Enhance your degree through the arts and social sciences

Postgraduate electives

Are you passionate about politics? Wanting to develop your management and leadership skills? Concerned about whether globalisation has been for the better or worse? Eager to develop your understanding of mass media across East and Southeast Asia? Interested in understanding the Australian welfare system and contemporary social policy?

You can learn all of these things, plus much more, through the extensive range of electives offered by the Faculty of Arts and Social Sciences.

Whether you are already studying arts and social sciences, or undertaking a degree that provides you with the flexibility to take units of study outside of your host faculty, we invite you to explore our exciting range of electives.

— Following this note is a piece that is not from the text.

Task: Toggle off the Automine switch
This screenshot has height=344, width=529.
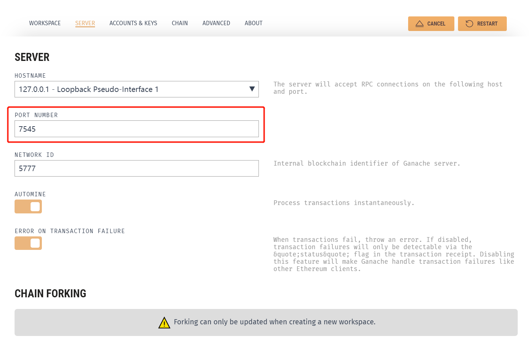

Below is a small list of just some of the many arts and social sciences electives available to postgraduate students in Semester 2 2018. You can find out more about these units and the many others available by visiting the Faculty of Arts and Social Sciences' 2018 Postgraduate Handbook

Important dates and information

Please check the requirements of your degree in detail and the handbook before enrolling.

Postgraduate electives

Unit of study


ARHT6956 - Indigenising Museums: Theory and Practice The unit engages students with the particular sensitivities and protocols involved in caring for historic and contemporary collections of Indigenous art and culture in Australia and overseas. Shifts in the balance of cultural power have compelled many museums to critically reflect on the way that Indigenous collections and objects are stored, handled, interpreted and displayed and this unit will examine the theories and methodologies of Indigenising museums.
ECOP6012 - Country Risk Analysis The impacts of volatility are an ever-present concern for policymakers, firms and households. This unit looks at a diverse range of methods and techniques for assessing country risk (e.g., economic risk, financial risk, sovereign (default) risk, socio-political risk, etc). This entails an overview of the (political) economic frameworks and connecting both qualitative and quantitative approaches to the current research on leading indicators and early warning systems.
GOVT6319 - Governance and Public Policy Making The course is focused on two major concepts which are mobilised in the explanation of the way we are governed: 'public policy' and 'governance'. It aims to clarify what is meant by these constructs, and how they can be used in the analysis of governing. It examines the argument that 'governance' denotes a change in the way we are governed, and works through a combination of analytic development and detailed empirical cases to establish the significance of these concepts in both the analysis and the practice of governing.
LNGS7109 - Language and identity This unit examines the expression of social identities and relationships through language, including the connections between social group style-shifting and registers.
LNGS7507 - Language and Communities How does it feel when your mother tongue is only spoken in your own village and not viewed as a 'proper' language? Are these communities justified in trying to revitalize their ancestral tongues? This unit will analyze the dilemmas faced by speakers of minority languages. We will address how to respectfully communicate and interact with these communities.
PACS6923 - The Human Right to Food The human right to adequate food is considered in light of recent developments in economic and social rights to complement civil and political rights: historical foundations; the influence of the World Food Summit 1996; the application of the human right to adequate food in various contexts - specific countries, in relation to refugees, infants etc; analysing concrete situations to identify violations of the human right to adequate food; and formulating proposals for policy and legislation to realise the human right to adequate food in specific contexts.
SCLG6916 - Indigenous Rights - Global Issues This unit will provide students with an appreciation of the Indigenous peoples' struggle for Indigenous rights through an understanding of international, regional and national processes relevant to this struggle. Students will not only learn about Indigenous peoples histories in relation to colonisation and state building and the relevance of the nation-state and governments to the struggle for Indigenous rights but also the significance of international law, globalisation and economic development to Indigenous peoples struggle for Indigenous rights.